Learn more about the idea in the original proposal and specification.

(source: https://github.com/ephemery-testnet/ephemery-resources)

A roadmap can be found in the ephemery-resources repo:

Roadmap

Ephemeral testnet needs a lot of research and development to be stable and widely usable. Here is a simple roadmap and current progress:

  • Proposal and initial discussion
  • Private network with manual reset mechanism
    • Using external script to reset the network
    • A small private chain was created to identify feasibility issues and to stabilize the devops setup.
  • Public network with manual reset mechanism
    • Stable network open to the public and wider debugging, simplifing node/validator setup
  • Creating general specifications for automatically reset ephemeral testnet
    • Discussion about implementation details and specifications based on data gathered from the network with manual resets
    • Specs draft
    • Draft EIP
  • Automatic onchain infrastracture
    • Refuding validators
    • Deploying primitives for dapps
  • Preliminary client implementation work
    • Single client pair, testing on private/public chain
    • Improving and finishing specs
  • Cross client implementation
    • Testing all client combos, ACD discussion

This seems important and interesting, but I'm more interested in working directly on functionality of the protocol instead of building testing infrastructure.

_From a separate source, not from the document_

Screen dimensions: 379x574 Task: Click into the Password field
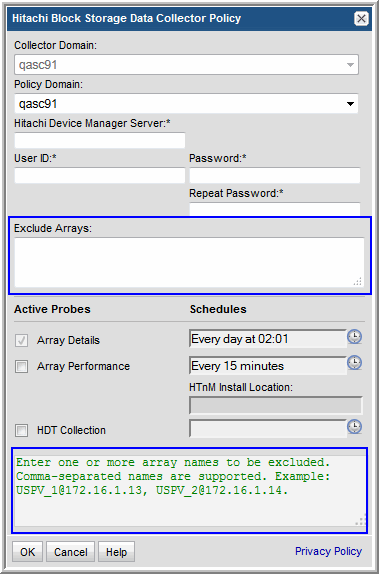coord(275,175)
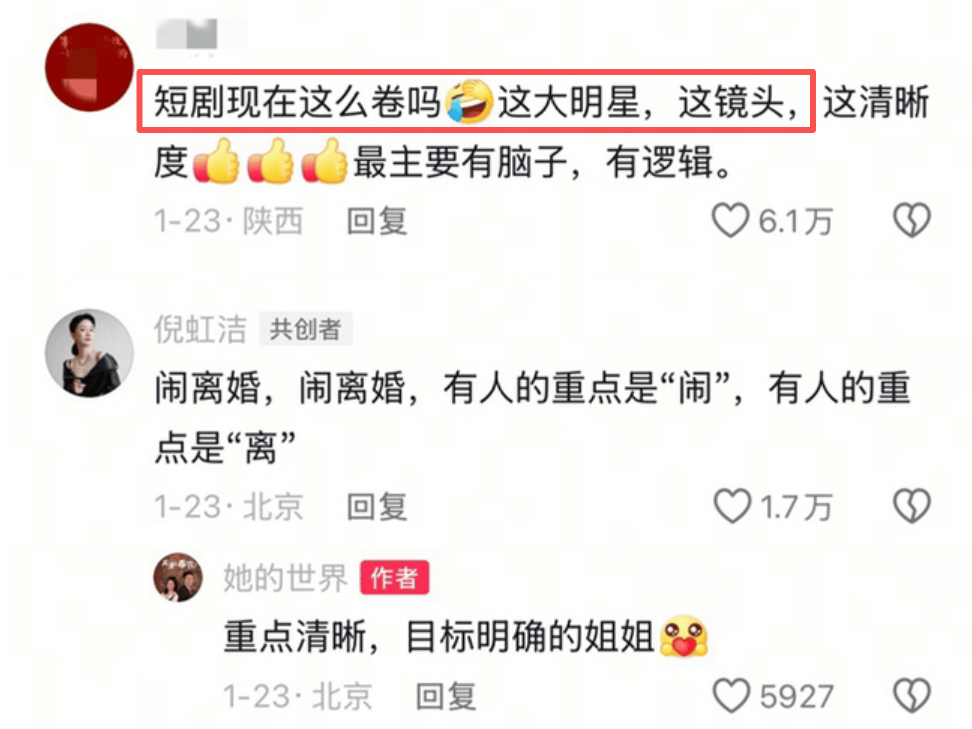
Task: Open the username 她的世界
Action: click(x=286, y=578)
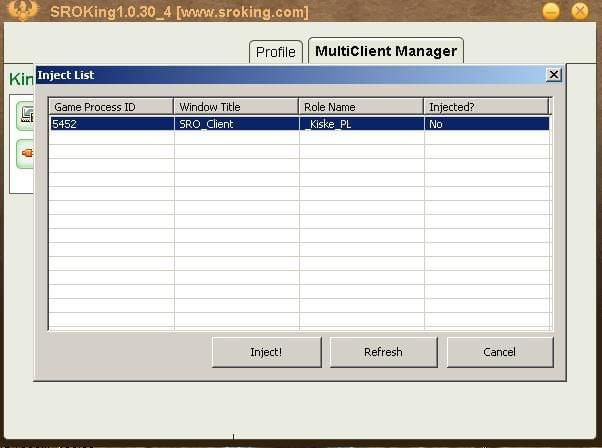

Optimism sequencer support for ERC 4337 bundlers

Modify the Optimism (Bedrock) sequencer to add a new RPC for ERC-4337 (account abstraction) bundlers. The new RPC will enable submitting a transaction with certain conditions, and the sequencer will guarantee that the transaction will only be sequenced if these conditions are met. The RPC will be designed to mitigate DoS against the sequencer, require only minimal work from the sequencer, and throttle callers with poor inclusion ratio.

Users in Ethereum have to use Externally Owned Accounts to interact with the EVM. EOAs don't have good UX, specially around security and key management. On the other side, there are Smart Contract Wallets. SCWs are programmable, and this allows a whole new world of ways to approach security for users. However, SCWs can't interact with the EVM. (Without implementing quite complicated logic that might lead to vulnerabilities.)

Account abstraction seeks to close that gap. Allowing users to have the good UX of SCWs while being able to interact with the EVM natively.

Or, as Vitalik would put it:

Account abstraction has for a long time been a dream of the Ethereum developer community. Instead of EVM code just being used to implement the logic of applications, it would also be used to implement the verification logic (nonces, signatures…) of individual users’ wallets. This would open the door for creativity in wallet designs that could provide some important features:

  • Multisigs and social recovery
  • More efficient and simpler signature algorithms (eg. Schnorr, BLS)
  • Post-quantum safe signature algorithms (eg. Lamport, Winternitz)
  • Upgradeability

The leading EIP/ERC for AA is ERC-4337. There are others EIPs for AA, like EIP-2771, EIP-9238 and EIP-3074. Those other EIPs are not as popular as 4337 because they need to make changes to the core protocol.

This seems to be more on the app layer side of things, instead of the core, and the project specifically mentions the OP sequencer as the target of the contribution.

Nimbus

  • Create a Verkle tree library in Nim.
  • Introduce out of order and speculative execution in the Nimbus asynchronous EVM to speed up transaction execution when the Ethereum state data must be fetch dynamically from the Portal network.
  • Implement a novel snap sync protocol for the beacon chain.
  • Implement a novel distributed validator setup in the Nimbus beacon node, reducing the risk of validator downtime.
  • Implement a stateless mode for the Nimbus execution client.
  • Implement a management GUI/WebUI for Nimbus.
  • Implement a novel append-only database for the Nimbus beacon node.
  • Implement instant one-shot syncing based on the zero-knowledge proofs from the DendrETH project.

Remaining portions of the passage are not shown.